> [Instructions]
1. Can you copy the passage of the C pointer article starting at "This is the" and ending at "pointers with 'const'."?
2. Could you carry on the article about C pointers from the point where it stops?

**** Article

This is the first one of 'Talking about C pointer' series. In this article, I'll discuss some basic concept on pointers including what are pointers, how to use pointers, and some issues on multi-level pointers and pointers with 'const'.
In Von Neumann architecture, data and codes are stored in main memory. CPU uses address to locate where the data or code that needed; after being found, data are fetched to registers and ready to being computed. In high-level languanges such as C/C++, Java, C#, a variable has two attributes: address and value. In general, a pointer is an object that stores the address of another object in main memory; that means a pointer that is a 'specical variable' refers to another entity (variable, structure or function) in main memory, that is to say the only thing stored in this 'special variable' is memory address.
During my undergrad study, I was always teached by 'C/C++ has pointer while other high-level languages don't'. Actually, it's not that right. Every high-level language has pointers because, the existence of pointer correlate to the addressing mode in almost every ISAs. The rub is C/C++ reveal pointer to programmers so that they could manipulate memory while others hide pointers for the sake of simplicity and safety.
After getting equippted with concept of pointer, let's go over pointer in C. pointer is a special variable in C, it's size equals to 4 bytes in 32-bit machine and equals to 8 bytes in 64-bit machine.
Now, let's take a look at a simple program.

********
**** Supplied material

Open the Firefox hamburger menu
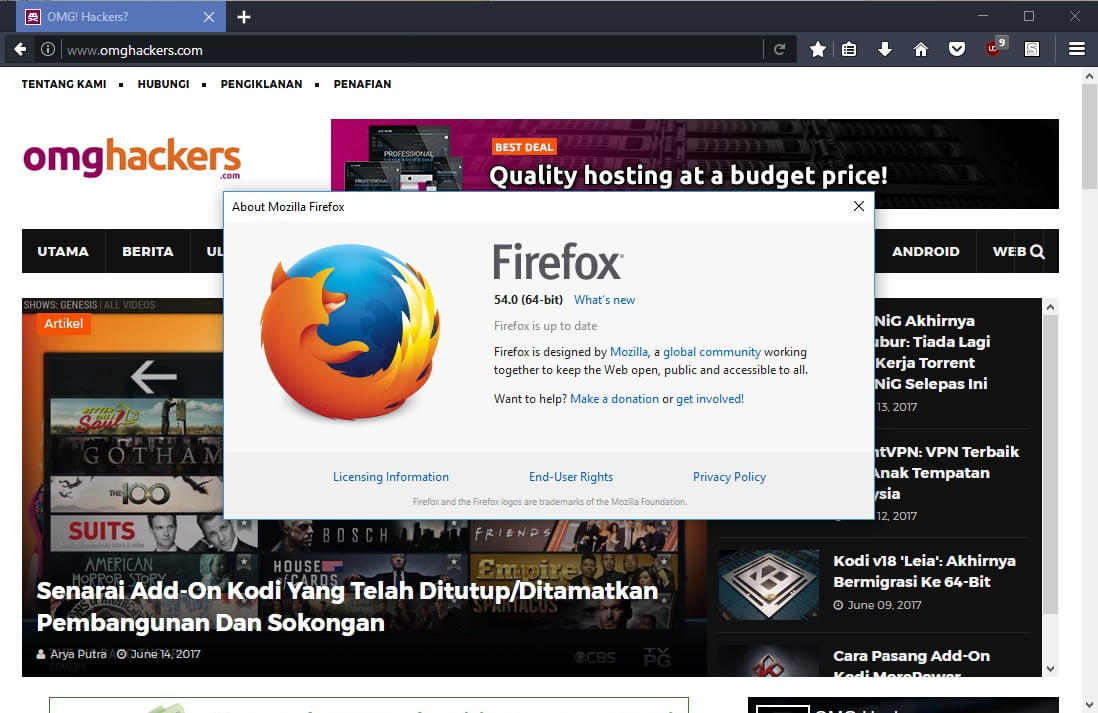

********
**** Supplied material

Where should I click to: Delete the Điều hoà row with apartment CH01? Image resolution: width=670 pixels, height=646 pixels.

********
**** Supplied material

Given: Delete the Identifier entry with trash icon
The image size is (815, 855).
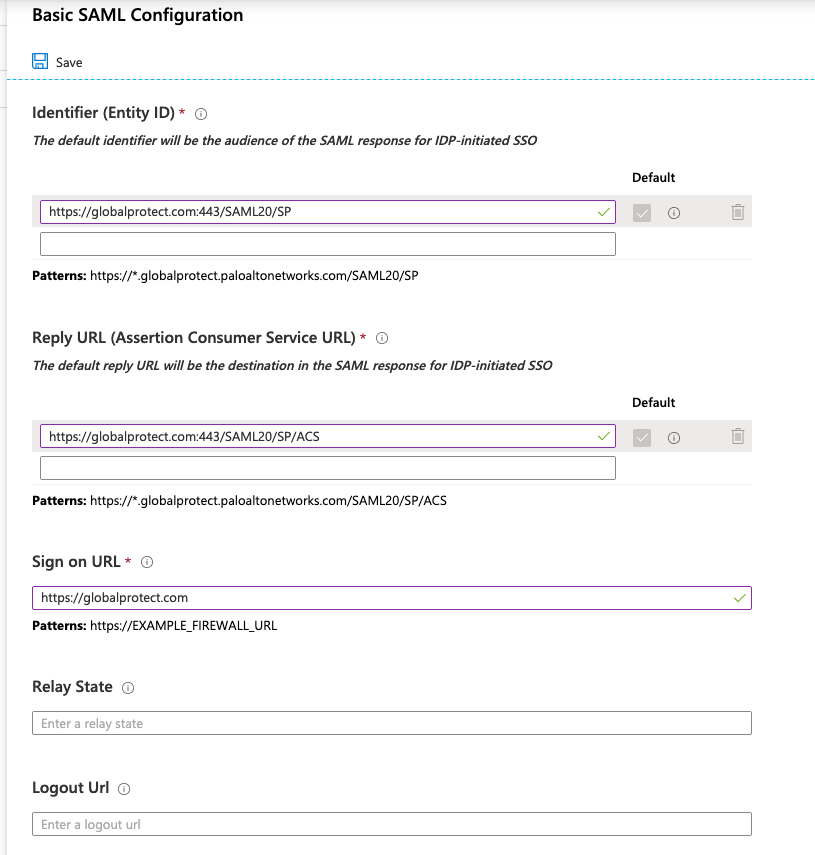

********

> [Answers provided]
1.
This is the first one of 'Talking about C pointer' series. In this article, I'll discuss some basic concept on pointers including what are pointers, how to use pointers, and some issues on multi-level pointers and pointers with 'const'.

2.
/* test.c */
#include <stdio.h>
int main() {
int a = 5;
int *p = &a;
printf("&p = 0x%lx\n", &p); // address of p
printf(" p = 0x%lx\n", p); // value of p
printf("&a = 0x%lx\n", &a); // address of a
printf("*p = 0x%lx\n", *p); // value of an address that p refers to
printf(" a = 0x%lx\n", a); // value of a
return 0;
}
Let's compile this program in GCC:
gcc -m32 -o test test.c
The result of those codes are: (on x86_64 Linux using -m32 option when compiling)
&p = 0xffc6abb8
p = 0xffc6abb4
&a = 0xffc6abb4
*p = 0x5
a = 0x5
As we just illusrated, pointer p is a variable just like a. Type of a is int which stores an integer number while type of p is int* that stores an address of an integer number. When p point to a, that means p stores the address of a (lvalue) instead of value of a (rvalue). In C, the operator '*' allows a pointer to get the value of what this pointer pointing to. In this simple example, we could clearly see what is a pointer in C and how to use it. p and a sit in stack, thus their address differs by 4 (the size of int). p = &a and *p = a.
Pointers and one-dimensional array
Array is a data structure that stores both logical and physical consecutive variable of the same type. A pointer of that type could point to this array and visit all element in the array, or we can alter value of a by using p:
int a[5] = {1, 2, 3, 4, 5}; // a is an integer array with 5 elements
int *p = a; // p is a pointer of integer pointing to the first element of array a
For array a, 'a' has double meaning: a not only represents the address of first element of array a, but also represents the name of this array. That means although the value of a and &a are the same, they're different. a refers to the first element a[0], thus a+1 increments by sizeof(a[0]) = 4 (the size of int) in this case. While &a refers to the whole array a, thus &a+1 increments by sizeof(a) = 4*5 = 20 (the size of whole array). Therefore, type of a pointer determines the length of data that this pointer pointing to.
Pointer Assignment
When do pointer assignment, the type should be the same. Otherwise, compiler will do implicit casting. Now let's look at an example:
/* test.c */
#include <stdio.h>
int main() {
int a[5] = {1, 2, 3, 4, 5}; // a is an integer array with 5 elements
int *q = &a; // assign the address of the whole array to q (the types here are different!)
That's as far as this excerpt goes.